The Art of Storytelling
David Gonzales, an award-winning spoken-word artist, educator and storyteller, recently hosted a mini-residency at Governors State University (GSU). He shared potent insights into the impact of art and authenticity as part of the university's Arts in Education series.
“It’s when we’re at our most vulnerable, that we’re our most powerful,” Gonzales told students, faculty, and staff on campus during the interactive, storytelling workshop, “How We Choose Significant Stories to Tell.”
On the CPA stage, Gonzales began with a performance of his multi-media, storytelling show “The Boy Who Could Sing Pictures” for GSU students and those from surrounding elementary schools.
Later in the Hall of Honors, Gonzales hosted a workshop at the request of Professor Deborah James and Forensics Team Coach Eddie Gamboa, both of whom teach communication classes in the Division of Arts and Letters. The courses look to storytelling as an avenue for civic engagement, a core value at GSU.
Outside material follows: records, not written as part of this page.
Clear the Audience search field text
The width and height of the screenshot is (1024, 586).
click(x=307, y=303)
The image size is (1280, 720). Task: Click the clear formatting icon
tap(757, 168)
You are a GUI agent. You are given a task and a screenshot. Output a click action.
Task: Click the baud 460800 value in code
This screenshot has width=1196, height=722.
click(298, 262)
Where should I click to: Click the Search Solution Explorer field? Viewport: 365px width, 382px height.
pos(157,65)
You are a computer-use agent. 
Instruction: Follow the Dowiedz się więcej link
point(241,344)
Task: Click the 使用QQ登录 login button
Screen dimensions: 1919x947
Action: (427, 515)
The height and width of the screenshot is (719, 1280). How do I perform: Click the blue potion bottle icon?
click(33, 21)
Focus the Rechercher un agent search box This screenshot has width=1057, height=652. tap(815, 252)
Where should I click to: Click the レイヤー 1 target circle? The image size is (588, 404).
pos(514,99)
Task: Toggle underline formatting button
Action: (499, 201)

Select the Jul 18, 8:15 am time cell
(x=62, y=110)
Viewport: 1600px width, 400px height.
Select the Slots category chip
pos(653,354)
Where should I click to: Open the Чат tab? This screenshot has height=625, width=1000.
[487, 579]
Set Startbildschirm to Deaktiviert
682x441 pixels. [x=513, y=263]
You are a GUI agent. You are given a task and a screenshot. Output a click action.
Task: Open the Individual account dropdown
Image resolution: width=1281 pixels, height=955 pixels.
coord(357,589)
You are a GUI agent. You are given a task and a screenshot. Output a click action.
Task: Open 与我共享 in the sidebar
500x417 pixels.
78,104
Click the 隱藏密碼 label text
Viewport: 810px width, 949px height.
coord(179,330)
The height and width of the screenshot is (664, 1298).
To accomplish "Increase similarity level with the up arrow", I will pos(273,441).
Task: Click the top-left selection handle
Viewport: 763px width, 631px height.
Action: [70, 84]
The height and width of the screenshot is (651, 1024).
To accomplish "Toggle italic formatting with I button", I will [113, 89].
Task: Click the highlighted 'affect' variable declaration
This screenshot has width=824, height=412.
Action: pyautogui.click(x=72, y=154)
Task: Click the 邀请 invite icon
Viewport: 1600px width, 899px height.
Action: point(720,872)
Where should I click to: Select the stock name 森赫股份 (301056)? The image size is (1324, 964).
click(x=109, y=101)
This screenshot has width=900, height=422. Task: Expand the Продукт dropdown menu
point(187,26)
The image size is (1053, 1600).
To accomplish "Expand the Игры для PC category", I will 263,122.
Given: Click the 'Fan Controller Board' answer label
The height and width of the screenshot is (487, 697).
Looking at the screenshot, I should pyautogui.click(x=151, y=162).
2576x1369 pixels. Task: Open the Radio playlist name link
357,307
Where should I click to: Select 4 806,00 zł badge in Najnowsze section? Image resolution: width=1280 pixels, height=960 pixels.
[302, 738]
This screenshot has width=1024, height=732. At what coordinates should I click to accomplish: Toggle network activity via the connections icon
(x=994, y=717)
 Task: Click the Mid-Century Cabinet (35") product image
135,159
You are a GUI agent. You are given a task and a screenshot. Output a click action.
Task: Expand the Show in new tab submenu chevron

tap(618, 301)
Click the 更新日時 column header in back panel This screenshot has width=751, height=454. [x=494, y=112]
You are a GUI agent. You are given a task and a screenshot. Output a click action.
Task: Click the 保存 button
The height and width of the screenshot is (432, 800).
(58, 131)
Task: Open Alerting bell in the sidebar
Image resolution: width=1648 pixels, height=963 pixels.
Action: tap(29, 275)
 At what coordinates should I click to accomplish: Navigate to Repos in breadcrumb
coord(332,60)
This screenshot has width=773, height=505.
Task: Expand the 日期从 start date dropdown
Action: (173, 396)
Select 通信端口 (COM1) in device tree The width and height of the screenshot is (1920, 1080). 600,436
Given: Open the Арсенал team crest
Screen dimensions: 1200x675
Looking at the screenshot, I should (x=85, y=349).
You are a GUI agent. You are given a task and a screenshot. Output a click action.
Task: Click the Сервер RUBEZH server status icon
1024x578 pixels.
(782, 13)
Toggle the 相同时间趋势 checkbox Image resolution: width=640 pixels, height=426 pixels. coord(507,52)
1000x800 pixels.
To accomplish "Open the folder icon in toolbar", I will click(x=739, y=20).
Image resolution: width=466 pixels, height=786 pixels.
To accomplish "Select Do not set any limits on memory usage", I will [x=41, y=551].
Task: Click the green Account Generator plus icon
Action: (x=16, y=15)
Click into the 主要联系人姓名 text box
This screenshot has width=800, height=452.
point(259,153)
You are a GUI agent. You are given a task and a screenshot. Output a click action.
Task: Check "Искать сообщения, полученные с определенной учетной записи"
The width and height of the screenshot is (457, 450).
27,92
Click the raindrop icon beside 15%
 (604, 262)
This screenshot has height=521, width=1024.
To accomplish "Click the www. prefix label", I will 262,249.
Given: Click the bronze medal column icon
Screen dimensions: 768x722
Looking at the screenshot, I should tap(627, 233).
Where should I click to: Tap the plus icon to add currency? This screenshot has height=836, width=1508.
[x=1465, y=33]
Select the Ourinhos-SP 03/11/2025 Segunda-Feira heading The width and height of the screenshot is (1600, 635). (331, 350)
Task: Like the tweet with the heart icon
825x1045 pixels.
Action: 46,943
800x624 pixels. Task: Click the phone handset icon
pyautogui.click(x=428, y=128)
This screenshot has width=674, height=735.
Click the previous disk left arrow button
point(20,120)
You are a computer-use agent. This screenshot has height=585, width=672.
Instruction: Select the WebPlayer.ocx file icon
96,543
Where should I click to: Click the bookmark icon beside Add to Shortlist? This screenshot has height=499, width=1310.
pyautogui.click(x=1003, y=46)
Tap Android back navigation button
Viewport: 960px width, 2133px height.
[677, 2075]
Gonzales told the audience about his own journey in storytelling, opening with the effect the televised Vietnam War had on him as a child. He realized that through the art of storytelling he could affect change. Thus began his work as a social artist, using his art to work with people, organizations, and schools in various communities to convey messages about timely topics.
Participants asked questions about the process of creating his works, how he incorporates lights and music, and how he created a recognizable name in the industry. His response was simple.
“I don’t have a name. I’m not worried about getting famous, I just want to make a difference.”
Gonzales directed the group through a minute-long meditation, and then the participants took part in activities such as whispering stories to people they did not know. By the end of the workshop he instructed everyone to think of a story from their own life that would save a child who needed their help.
“A story to save a life. What would you tell them?” he asked the audience.
Participants wrote down basic guidelines for their stories, which the students will be sharing in future classes. The audience noted the trust they felt with each other from the exercises, and a sense of closeness to everyone in the workshop, many of whom they did not know or did not know well.
Gonzales ended the workshop by encouraging the audience to share their stories with the world.
“Your story matters. It will save lives. It will make a difference,” he said.